Feel is the most perplexing part of golf, and probably the most important. Beginning in the mid-1960s, my touch would mysteriously leave me, especially with my putter, and I'd be left wondering when it would return. It always did come back, but in the meantime I tried all kinds of experiments to help things along. Somebody told me drinking hard liquor was bad, so during tournaments I stopped having a cocktail with dinner and switched to having a beer. That only made my touch worse, because the extra calories made my hands feel puffy. Next came a tip I'd heard from Ben Hogan: Drink ginger ale every day. That one actually seemed to work, probably because ginger ale has a diuretic property that drains you of excess fluid and can make your hands feel wiry. Another thing that helped me was lots of sleep. I rarely had good feel the day after I'd gotten to bed late, or tossed and turned all night.

At one point I decided to read up on what others had to say about feel. The results weren't helpful. Instructors don't seem to understand it very well. In fact, great touch is often written off simply as "talent," which is crucial, because a good swing can take a golfer only so far. I've seen thousands of fantastic swings in my day, but that doesn't guarantee anything. What sets outstanding players apart is the ability to vary the speed of the clubhead a couple of miles an hour, to time the release and adjust the swing path and clubface a degree or two to hit little draws and fades and alter the trajectory. To me, that's feel. But how do you teach that?

Then there's the short game, where feel comes into play even more. I realize that greens are faster and firmer these days, and greenside rough is denser, which places a great emphasis on touch. But course conditions in the 1950s and '60s were problematic in their own way. Bunkers and the grass around the greens were inconsistent, and you needed great feel to judge how the ball would behave on chips and pitches. Raymond Floyd was the best I ever saw at that. The greens we played on tour were often slow and inconsistent, and you really had to whack the ball to get it to the hole. That's why I, along with many other players, developed a wristy stroke. When my touch was good, that handsy method worked great. But as greens got faster, it just didn't work as well.

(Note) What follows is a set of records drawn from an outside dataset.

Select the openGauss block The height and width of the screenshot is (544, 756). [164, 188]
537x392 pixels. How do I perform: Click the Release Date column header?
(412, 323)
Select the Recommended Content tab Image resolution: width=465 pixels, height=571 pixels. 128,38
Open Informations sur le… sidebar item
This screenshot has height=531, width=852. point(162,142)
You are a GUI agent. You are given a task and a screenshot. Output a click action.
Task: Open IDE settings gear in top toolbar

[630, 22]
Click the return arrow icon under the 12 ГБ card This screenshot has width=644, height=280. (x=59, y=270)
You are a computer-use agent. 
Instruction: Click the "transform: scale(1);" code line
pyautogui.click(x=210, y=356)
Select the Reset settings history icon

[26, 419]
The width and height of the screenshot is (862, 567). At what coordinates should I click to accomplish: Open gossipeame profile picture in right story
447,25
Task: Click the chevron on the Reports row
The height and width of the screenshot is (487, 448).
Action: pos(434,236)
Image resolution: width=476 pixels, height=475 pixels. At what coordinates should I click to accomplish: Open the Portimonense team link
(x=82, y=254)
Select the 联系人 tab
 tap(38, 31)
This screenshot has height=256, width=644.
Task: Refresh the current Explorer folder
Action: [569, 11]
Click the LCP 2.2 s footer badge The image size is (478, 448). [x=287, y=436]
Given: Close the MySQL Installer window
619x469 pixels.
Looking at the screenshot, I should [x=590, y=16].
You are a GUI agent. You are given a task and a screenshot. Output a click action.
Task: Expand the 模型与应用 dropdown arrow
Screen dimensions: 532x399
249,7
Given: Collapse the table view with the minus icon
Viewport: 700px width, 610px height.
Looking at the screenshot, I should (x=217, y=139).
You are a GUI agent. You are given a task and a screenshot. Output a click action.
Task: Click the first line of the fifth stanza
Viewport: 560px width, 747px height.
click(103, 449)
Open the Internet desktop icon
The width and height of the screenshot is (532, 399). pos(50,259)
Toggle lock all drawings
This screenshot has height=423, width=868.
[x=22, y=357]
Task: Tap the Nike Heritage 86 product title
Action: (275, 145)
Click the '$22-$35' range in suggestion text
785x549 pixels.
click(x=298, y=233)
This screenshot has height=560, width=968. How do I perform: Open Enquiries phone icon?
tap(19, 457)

My search for ways to improve my touch has never ended. We players tried a lot of different things and compared notes. Little fads would set in. For a while, a number of fellows tried soaking their hands in hot water before they went out to play. That helped some, especially in cold weather, but of course our hands would get cold after a couple of holes. That led to the next fad: those primitive hand warmers that worked by igniting a stick of fuel inside a steel case. But they were cumbersome and tended to overheat. Next came emery boards, borrowed from our wives and used to sand down our calluses and make our hands more sensitive.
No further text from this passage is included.